William John Little, FRCS, is shown later in life. (Image reproduced with permission from the Wellcome Library, London.)
Little wrote extensively, publishing a number of books on diverse topics, including clubfoot [2] and genu valgum [4], and many articles. Lancet published a number of his lectures, including the one we reproduce in this issue, “Hospital for the Cure of Deformities: Course of Lectures on the Deformities of the Human Frame,” in which he described spastic deformities [3]. This description led to the appellation, “Little’s Disease,” for what we now know as cerebral palsy. Little described a variety of lower and upper extremity contractures associated with spasticity, recognizing the role of the central nervous system in some of these patients, “It will, however, in many cases (of ‘universal spastic rigidity’) be evidence that the primary cause in the nervous system has subsided.” He continued,
“It is necessary that I should impress upon your attention the mode of original of these cases of deformity, as errors of diagnosis are, in this respect, not uncommon. In adults, the attack can usually be traced to an epileptic, hysterical, or chorea-like seizure; in children the deformity succeeds to an attack of convulsions, but more commonly the origin is unperceived. It is often stated by the parent to have been an injury sustained whilst at play, whereas inquiry elicits the fact that the deformity had not for its cause an origin of that nature, but arose from disturbance of the nervous system.”

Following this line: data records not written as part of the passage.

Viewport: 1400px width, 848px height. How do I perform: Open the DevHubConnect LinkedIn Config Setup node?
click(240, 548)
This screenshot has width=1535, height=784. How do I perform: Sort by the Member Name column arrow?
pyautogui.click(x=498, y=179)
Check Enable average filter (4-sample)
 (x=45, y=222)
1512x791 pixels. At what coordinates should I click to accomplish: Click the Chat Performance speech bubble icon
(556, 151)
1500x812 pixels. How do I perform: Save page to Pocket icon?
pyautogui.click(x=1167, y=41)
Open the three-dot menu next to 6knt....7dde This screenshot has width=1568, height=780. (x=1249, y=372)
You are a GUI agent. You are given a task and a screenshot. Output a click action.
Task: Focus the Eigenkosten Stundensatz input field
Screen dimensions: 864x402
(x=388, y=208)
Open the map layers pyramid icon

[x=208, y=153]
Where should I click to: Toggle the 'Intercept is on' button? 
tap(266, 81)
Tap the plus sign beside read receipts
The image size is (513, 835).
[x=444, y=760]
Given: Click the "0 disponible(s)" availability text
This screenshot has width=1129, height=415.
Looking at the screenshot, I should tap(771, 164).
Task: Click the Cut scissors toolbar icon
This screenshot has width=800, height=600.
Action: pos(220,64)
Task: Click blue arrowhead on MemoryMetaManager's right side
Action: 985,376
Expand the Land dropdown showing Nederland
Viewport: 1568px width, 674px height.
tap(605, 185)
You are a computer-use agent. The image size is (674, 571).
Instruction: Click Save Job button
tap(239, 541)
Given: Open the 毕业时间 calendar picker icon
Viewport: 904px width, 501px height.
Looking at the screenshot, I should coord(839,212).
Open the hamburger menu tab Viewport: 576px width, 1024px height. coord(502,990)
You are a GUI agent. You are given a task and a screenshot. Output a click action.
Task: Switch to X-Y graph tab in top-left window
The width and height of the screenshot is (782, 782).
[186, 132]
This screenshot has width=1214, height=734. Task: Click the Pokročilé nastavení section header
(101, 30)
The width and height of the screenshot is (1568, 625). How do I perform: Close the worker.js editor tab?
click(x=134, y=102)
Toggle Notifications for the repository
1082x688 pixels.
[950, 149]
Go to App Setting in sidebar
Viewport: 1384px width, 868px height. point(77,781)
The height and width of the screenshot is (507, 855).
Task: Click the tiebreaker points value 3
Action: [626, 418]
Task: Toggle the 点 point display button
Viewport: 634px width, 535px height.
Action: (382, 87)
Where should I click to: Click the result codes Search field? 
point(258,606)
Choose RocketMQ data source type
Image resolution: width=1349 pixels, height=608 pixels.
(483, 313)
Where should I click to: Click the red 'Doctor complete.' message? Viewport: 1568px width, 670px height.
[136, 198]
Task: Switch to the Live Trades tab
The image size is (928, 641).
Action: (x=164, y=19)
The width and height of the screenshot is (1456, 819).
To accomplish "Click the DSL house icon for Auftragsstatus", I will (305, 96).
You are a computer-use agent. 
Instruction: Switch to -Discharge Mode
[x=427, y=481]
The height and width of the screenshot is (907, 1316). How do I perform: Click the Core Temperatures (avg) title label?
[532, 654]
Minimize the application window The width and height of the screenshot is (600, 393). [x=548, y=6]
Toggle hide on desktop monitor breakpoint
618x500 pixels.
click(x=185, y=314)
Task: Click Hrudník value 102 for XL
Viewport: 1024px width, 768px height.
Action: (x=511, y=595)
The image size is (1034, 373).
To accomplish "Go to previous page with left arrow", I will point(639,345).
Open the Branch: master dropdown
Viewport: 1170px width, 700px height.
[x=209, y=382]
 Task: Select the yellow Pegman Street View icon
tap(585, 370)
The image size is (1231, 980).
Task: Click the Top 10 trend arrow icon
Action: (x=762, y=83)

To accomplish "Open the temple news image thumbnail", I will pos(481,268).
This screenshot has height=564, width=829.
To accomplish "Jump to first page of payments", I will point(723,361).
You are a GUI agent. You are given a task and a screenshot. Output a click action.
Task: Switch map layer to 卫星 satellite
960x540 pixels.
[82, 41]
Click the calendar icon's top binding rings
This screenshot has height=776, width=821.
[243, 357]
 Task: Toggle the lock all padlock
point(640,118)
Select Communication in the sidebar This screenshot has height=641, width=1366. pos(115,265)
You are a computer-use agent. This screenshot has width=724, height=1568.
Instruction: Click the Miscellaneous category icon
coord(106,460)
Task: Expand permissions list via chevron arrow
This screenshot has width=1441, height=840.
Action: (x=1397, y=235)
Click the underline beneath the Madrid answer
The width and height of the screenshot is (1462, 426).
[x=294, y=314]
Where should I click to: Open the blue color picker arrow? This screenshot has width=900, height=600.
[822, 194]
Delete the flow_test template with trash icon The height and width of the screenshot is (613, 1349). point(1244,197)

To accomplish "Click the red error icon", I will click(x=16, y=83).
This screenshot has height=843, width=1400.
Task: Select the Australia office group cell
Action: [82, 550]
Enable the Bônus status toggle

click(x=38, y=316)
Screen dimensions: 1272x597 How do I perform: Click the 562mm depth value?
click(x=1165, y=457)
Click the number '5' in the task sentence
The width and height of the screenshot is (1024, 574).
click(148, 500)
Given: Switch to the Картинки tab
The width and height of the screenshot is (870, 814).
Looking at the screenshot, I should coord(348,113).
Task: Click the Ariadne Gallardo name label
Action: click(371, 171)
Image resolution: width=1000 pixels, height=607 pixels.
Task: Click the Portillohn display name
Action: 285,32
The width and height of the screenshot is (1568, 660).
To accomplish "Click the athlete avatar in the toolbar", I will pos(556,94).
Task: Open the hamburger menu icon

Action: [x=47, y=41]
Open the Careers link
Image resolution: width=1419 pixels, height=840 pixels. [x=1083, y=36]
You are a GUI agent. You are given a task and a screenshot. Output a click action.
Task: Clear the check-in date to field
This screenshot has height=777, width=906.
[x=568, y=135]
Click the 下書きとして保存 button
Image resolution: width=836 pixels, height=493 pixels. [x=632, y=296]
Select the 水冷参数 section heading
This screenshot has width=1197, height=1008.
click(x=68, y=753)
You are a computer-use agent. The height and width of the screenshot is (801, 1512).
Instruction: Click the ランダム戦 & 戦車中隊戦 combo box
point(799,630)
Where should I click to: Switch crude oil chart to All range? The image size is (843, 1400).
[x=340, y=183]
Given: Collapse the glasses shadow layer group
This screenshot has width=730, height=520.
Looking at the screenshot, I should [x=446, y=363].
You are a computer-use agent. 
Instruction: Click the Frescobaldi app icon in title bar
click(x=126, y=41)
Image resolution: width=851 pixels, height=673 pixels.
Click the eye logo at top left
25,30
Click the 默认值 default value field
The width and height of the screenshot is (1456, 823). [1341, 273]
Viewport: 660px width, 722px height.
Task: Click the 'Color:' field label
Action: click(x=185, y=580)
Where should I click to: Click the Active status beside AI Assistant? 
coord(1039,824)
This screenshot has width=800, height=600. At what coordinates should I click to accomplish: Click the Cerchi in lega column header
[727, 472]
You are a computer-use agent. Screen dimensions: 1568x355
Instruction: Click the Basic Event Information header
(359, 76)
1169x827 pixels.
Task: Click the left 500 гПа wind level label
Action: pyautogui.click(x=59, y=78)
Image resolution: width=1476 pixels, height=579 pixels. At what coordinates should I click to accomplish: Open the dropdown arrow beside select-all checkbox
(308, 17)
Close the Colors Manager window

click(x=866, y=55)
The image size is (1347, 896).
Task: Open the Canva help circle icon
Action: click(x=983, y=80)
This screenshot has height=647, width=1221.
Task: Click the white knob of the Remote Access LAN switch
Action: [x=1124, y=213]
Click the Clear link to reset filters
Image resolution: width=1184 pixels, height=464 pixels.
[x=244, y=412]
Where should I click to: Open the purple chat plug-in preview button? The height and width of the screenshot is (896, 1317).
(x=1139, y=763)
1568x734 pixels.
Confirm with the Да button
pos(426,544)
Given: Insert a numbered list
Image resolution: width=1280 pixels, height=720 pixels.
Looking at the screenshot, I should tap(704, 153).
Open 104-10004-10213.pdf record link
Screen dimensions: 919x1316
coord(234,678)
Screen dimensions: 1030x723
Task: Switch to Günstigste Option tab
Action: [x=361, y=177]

Years later, at a meeting of the Obstetrical Society of London in 1861, Little commented [6]:
“Nearly twenty years ago, in a course of lectures published in the Lancet and more fully in a Treatise on Deformities, published in 1843, I showed that premature birth, difficult labours, mechanical injuries during parturition to head and neck, where life had been saved, convulsions following the act of birth, were apt to be succeeded by a determinate affection of the limbs of the child, which I designated spastic rigidity of the limbs of new-born children, spastic rigidity nascentium and the universal spastic rigidity sometimes produced at later periods of existence.”
While Little advocated sectioning of the tendons to correct deformities, he recognized the limitations of the procedure to restore function: “Operative orthopaedy is capable of restoring a contracted useless leg, and fitting it for the ordinary purpose to which, in the civilized state of society, it is applied, but cannot adapt it to the extraordinary use made of it by the athletes or the professional dancer.” He concluded, “…so much the greater therefore must be the reward of him who, by adding to the common stock of knowledge…can so largely contribute to the welfare of his fellow-creatures.” Little made many contributions to our understanding of musculoskeletal diseases and their treatment, and recognized the importance of specialized hospitals for treating musculoskeletal diseases.